MONTGOMERY—On Thursday, the State filed a response to the Defense’s renewed motion to dismiss the case against Mike Hubbard, on grounds of prosecutorial misconduct and fraud. In conjunction, a motion for a protective order regarding Baron Coleman’s disclosure of information.

Coleman, who filed an affidavit on Feb. 2, 2016, claimed that he concluded that Assistant Deputy Attorney Matt Hart relayed Grand Jury information to him, in violation of the Grand Jury Secrecy Act. He said in his affidavit that information was used in a “whisper campaign” for Sandy Toomer’s run for Hubbard’s House seat.

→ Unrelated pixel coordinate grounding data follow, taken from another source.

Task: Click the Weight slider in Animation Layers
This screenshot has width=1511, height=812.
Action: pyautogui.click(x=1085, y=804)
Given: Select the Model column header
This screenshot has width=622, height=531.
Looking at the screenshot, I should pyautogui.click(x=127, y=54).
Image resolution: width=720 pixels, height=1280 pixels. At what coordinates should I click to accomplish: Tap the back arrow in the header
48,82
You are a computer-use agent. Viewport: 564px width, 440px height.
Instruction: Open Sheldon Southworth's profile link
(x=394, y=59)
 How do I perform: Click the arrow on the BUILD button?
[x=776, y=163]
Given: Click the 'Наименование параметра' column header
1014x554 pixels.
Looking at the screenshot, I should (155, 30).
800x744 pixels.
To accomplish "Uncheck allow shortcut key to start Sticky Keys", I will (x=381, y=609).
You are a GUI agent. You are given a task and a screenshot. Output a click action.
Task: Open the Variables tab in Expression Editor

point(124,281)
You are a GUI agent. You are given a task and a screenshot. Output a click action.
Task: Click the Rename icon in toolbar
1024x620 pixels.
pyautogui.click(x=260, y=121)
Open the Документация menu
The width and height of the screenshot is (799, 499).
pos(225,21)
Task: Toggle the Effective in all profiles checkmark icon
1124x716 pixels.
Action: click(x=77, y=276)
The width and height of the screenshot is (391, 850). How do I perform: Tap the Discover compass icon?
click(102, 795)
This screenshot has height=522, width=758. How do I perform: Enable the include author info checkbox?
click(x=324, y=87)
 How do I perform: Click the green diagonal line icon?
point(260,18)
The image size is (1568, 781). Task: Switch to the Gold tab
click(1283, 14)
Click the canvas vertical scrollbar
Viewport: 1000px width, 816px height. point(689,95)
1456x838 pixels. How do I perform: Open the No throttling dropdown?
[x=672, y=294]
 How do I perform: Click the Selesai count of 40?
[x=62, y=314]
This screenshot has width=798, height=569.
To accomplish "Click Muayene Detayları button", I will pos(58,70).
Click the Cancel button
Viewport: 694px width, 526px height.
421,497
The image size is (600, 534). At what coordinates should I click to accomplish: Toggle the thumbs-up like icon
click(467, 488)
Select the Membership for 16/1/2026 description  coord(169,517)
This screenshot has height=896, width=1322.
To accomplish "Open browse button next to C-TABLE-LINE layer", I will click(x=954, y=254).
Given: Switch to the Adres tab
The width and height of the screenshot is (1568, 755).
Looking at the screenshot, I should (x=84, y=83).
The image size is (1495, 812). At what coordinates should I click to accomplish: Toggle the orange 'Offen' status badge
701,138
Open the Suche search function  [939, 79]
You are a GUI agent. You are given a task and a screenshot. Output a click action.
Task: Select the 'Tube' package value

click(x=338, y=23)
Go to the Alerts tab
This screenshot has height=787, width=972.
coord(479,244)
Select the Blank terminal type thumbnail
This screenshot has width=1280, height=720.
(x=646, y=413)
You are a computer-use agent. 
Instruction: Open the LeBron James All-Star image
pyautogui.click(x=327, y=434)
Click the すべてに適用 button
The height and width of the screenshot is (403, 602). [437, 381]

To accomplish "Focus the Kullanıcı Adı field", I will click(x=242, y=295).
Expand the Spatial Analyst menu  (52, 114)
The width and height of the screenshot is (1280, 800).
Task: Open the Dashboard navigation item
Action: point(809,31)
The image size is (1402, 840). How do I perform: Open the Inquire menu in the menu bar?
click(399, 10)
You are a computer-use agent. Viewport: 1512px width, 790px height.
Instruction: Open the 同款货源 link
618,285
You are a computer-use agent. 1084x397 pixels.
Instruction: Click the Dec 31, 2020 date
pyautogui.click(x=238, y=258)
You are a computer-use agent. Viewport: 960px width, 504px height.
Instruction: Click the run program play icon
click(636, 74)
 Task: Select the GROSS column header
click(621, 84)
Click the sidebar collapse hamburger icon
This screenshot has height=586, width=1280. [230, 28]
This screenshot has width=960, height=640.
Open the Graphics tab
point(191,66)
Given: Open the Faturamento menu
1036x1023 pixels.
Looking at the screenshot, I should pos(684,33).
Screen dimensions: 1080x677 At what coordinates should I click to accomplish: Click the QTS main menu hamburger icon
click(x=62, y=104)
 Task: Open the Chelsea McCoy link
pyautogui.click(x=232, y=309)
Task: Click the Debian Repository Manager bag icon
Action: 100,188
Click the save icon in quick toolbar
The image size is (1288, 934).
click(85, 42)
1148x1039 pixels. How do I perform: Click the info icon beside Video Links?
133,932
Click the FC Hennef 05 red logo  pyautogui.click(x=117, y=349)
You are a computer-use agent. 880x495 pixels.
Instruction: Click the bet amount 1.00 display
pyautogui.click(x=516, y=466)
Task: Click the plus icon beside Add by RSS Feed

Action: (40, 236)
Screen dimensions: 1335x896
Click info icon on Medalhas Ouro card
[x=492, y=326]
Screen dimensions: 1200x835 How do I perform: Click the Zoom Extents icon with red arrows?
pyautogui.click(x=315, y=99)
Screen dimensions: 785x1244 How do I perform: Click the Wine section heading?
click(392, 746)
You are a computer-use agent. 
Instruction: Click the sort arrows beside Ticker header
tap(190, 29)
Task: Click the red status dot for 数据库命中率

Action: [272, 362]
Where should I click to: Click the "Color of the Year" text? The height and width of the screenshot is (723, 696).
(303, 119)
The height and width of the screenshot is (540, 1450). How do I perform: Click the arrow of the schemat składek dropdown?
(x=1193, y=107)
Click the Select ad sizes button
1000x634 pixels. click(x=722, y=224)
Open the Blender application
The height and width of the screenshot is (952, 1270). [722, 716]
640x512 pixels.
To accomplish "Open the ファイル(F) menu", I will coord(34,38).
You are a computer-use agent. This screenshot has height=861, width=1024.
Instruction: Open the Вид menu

The Prosecution’s response states, that since Coleman revealed his contact with the Attorney General’s office, to the Court in the affidavit that it, “placed his status and activities as a confidential informant before the Court.”
In response, Acting Attorney General Van Davis filed State’s Motion for Protective Order to Prevent Disclosure of Information from Former Confidential Informant, Baron Coleman.

In the motion, the State moves for a protective order prohibiting any disclosure of information regarding the Coleman/Hart interactions. Hubbard, his attorneys, Coleman and anyone “acting in concert or participation” may not reveal and information “conveyed or received” from the State.

The State claims that as a confidential informant, any communications between Coleman and the AG’s office, “is privileged and rightly protected from disclosure.”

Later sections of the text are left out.